EMPLOYMENT AGREEMENT
This Employment Agreement (the “Agreement”) is entered into this 1st day of May, 2009, between and among Hu Ye (“Employee”), a Canadian citizen (with a Canadian passport currently under the Passport Number of JX223402) resident in China, and Henan Smart Food Company Limited or its affiliated entities (“Smart Food” or the “Company”), a company incorporated in China.
WHEREAS, Employee wishes to work for Smart Food as, and Smart Food wishes to employ Employee in the capacity of the Chief Financial Officer,
NOW, THEREFORE, the parties to this Agreement agree as follows:
1. Employment and Position. Employee shall be employed in the capacity of the Chief Financial Officer within the term of this agreement.
2. Term of Employment. Employee’s employment by the Company shall commence as of 1st of May, 2009 and this agreement initially has a term of 3 months from signing, and will automatically renew for a period of 12 months upon the closing of the merger between the Company and China Discovery Acquisition Corp. (the “Closing”), which is expected to be in July of 2009.

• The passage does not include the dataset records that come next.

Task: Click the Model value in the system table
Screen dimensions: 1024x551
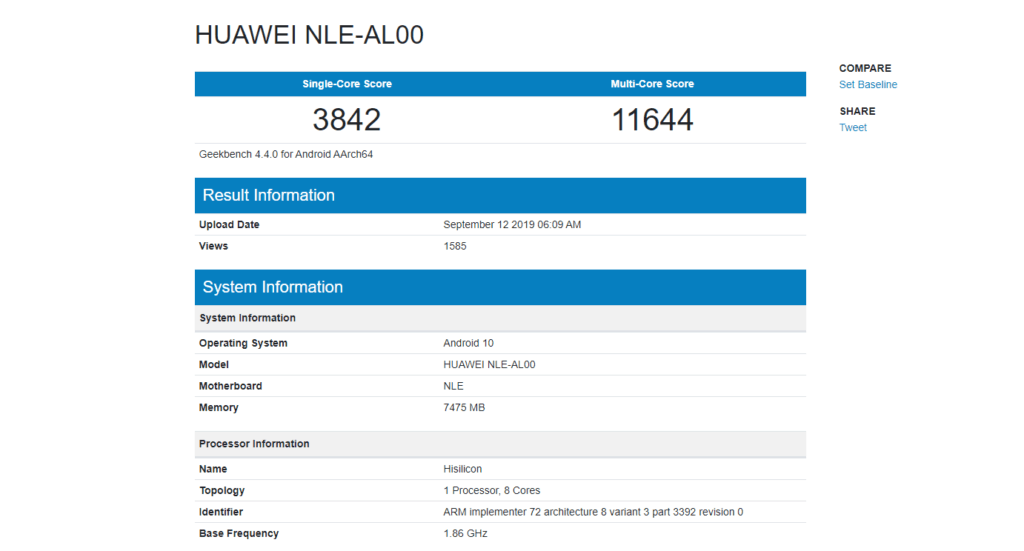Action: (489, 365)
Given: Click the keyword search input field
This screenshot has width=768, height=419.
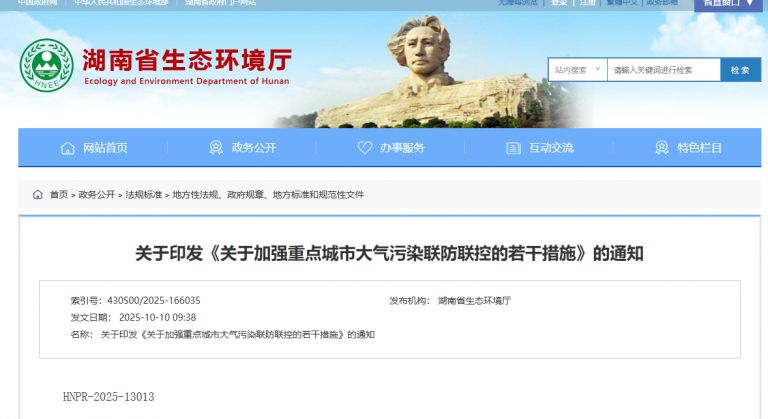Looking at the screenshot, I should tap(664, 70).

3. Cash Compensation. Employee shall receive cash compensation equivalent to Chinese RMB 83,333 Yuan per month, payable through the Company’s account into Employee’s personal account as designated by Employee.
4. Equity Compensation. The Employee shall receive options to purchase 120,000 shares of Employer’s common stock (the “Options”) under the Company (or its succeeding entity) Stock Option Plan to be established in observance of the stock-related compensation practice accepted by the stock market in the United Sates of America, provided that upon the Closing this agreement is extended to 12 months. The exercise price of the Options shall not be more than the fair market value of the Employer’s common stock at the date of the grant. The Options shall vest on a yearly basis over a period of 3 years.

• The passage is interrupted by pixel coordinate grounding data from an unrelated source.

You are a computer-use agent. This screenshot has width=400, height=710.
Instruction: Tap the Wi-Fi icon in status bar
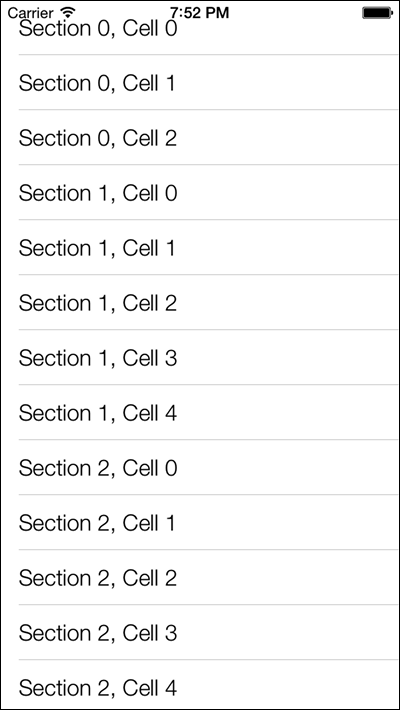pos(68,13)
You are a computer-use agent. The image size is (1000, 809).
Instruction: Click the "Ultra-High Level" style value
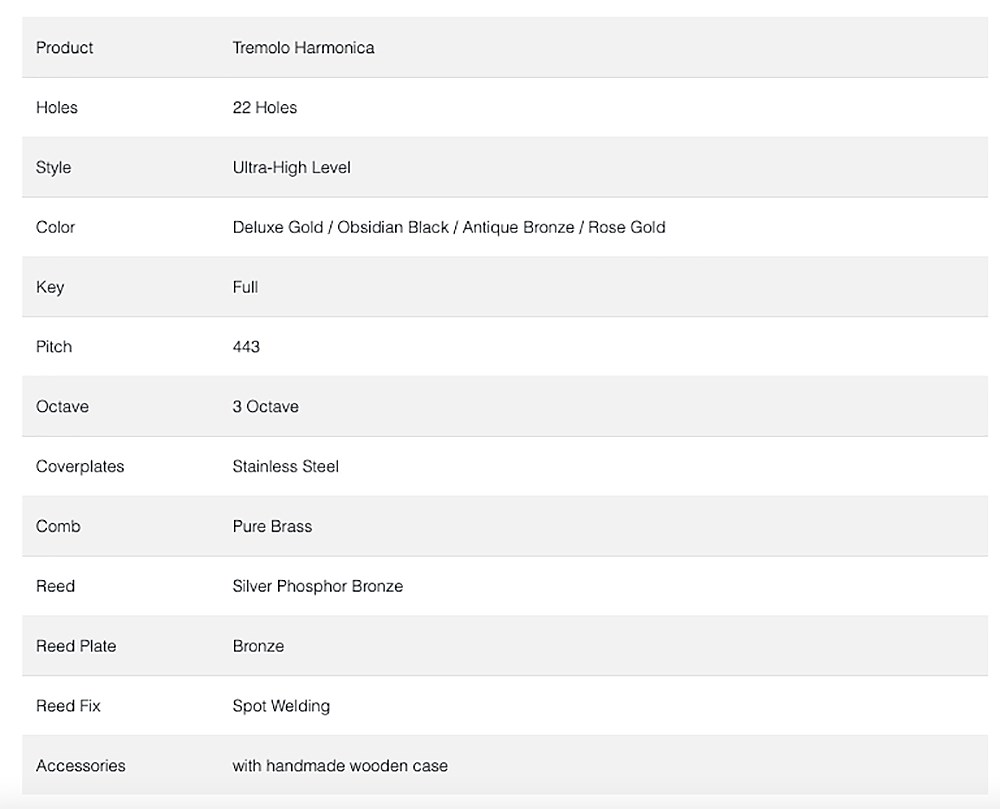point(291,167)
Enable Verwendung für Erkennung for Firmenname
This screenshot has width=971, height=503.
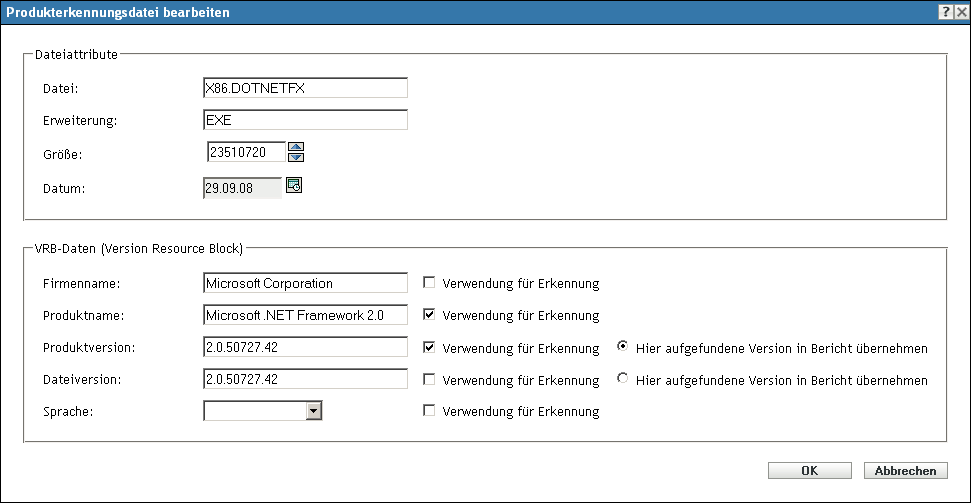coord(429,283)
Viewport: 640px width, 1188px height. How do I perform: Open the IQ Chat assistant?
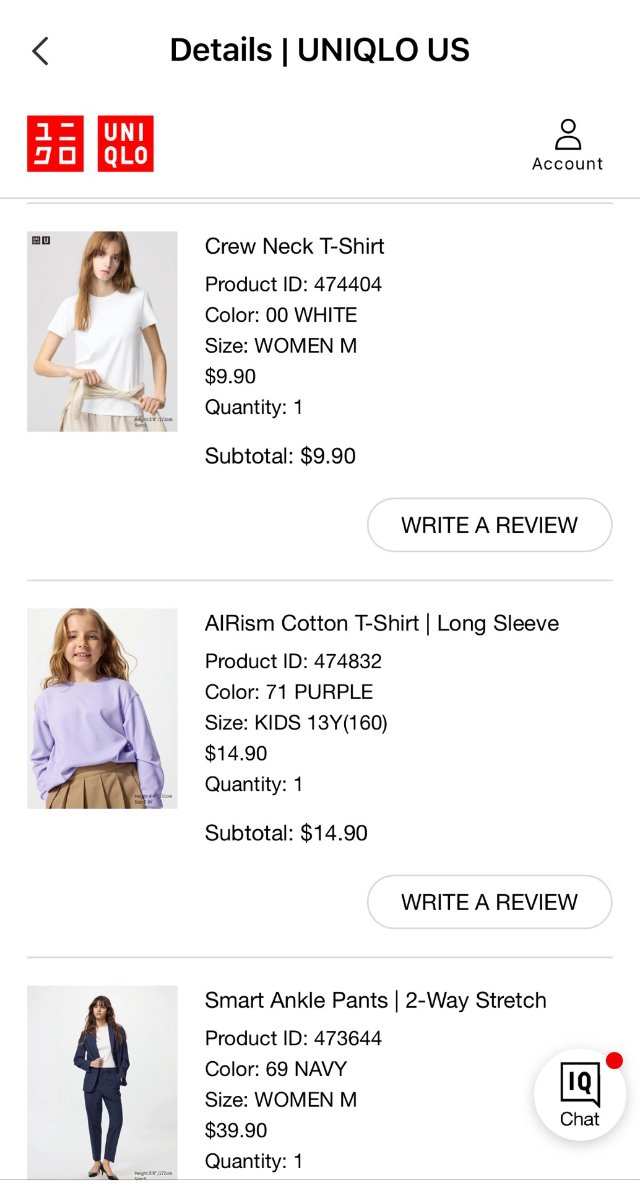coord(580,1094)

5. Reporting and Responsibility. The Employee shall report directly to Smart Food’s Chief Executive Officer in the capacity of this position. Employee shall have those responsibilities normally discharged by persons in his position, including the general supervision and oversight of investor relations as well as other financial management responsibilities as otherwise agreed between the Employer and the Employee.
6. Location. Employee shall be based in China, but he shall travel to the United States and other places as he may be directed by the Company’s chief executive officer or as may be necessary for him to fulfill his responsibilities under this Agreement.
7. Reimbursement of Expenses. The Employee shall be entitled to reimbursement of reasonable expenses incurred by him in connection with the performance of his duties under this agreement, including, but not limited to, expenses connected with his travel on behalf of the Company.
8. Welfare Benefits. The Employee shall be entitled to receive the welfare benefits that are generally provided to the senior executives of the Company, including but not limited to life and health insurance.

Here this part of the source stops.